• _Task details_
A verbatim copy of the line containing "Task: Open the AL0161 error code link" and all lines after it, up to and including the final line of the records, is the only acceptable output.

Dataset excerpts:
*****
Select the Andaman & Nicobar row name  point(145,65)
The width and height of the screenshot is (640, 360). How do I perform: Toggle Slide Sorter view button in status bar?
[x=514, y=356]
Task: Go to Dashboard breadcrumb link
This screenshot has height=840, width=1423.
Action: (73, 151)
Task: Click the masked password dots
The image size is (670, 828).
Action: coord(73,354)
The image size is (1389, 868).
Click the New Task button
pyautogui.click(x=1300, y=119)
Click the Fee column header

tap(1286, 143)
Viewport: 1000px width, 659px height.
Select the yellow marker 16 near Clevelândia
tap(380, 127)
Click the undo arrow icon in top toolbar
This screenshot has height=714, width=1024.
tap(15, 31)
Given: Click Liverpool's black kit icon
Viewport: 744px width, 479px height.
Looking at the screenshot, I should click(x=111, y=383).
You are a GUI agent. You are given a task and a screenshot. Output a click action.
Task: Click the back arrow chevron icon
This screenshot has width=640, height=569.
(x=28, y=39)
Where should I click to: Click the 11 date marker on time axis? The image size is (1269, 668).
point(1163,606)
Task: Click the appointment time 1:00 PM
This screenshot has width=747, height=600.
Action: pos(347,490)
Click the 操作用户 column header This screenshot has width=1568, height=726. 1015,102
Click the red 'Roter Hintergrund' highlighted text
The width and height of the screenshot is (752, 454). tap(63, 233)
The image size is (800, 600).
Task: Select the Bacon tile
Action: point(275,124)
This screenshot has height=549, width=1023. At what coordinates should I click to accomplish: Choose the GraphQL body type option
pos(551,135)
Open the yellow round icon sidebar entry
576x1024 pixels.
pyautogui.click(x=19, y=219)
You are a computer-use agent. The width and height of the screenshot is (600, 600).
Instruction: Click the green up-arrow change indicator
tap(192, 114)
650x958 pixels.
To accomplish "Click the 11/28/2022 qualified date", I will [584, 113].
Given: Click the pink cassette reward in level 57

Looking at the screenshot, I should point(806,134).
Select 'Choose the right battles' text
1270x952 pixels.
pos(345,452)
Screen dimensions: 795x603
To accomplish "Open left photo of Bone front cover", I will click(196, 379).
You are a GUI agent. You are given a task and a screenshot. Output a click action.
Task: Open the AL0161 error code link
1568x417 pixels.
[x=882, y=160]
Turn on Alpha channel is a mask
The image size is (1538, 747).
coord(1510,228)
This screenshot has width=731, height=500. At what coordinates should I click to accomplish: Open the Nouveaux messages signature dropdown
*****
• _Finished task_
Task: Open the AL0161 error code link
1568x417 pixels.
[x=882, y=160]
Turn on Alpha channel is a mask
The image size is (1538, 747).
coord(1510,228)
This screenshot has width=731, height=500. At what coordinates should I click to accomplish: Open the Nouveaux messages signature dropdown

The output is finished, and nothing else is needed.